**DATA FOR THIS TASK:**
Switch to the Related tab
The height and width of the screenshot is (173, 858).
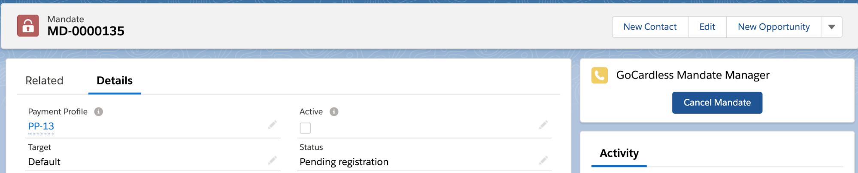click(x=44, y=81)
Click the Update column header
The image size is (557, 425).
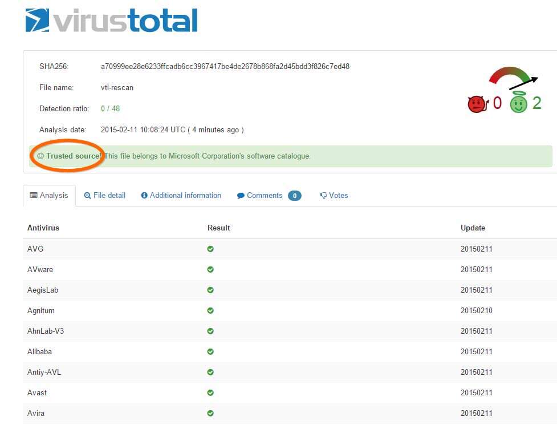[x=473, y=228]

**TASK GOAL:**
What you need to copy is the run of lines from the one holding "Click the Update column header" through the end of the data, exactly and only, both ends included, pictures omitted.

**ANSWER SPACE:**
Click the Update column header
The image size is (557, 425).
[x=473, y=228]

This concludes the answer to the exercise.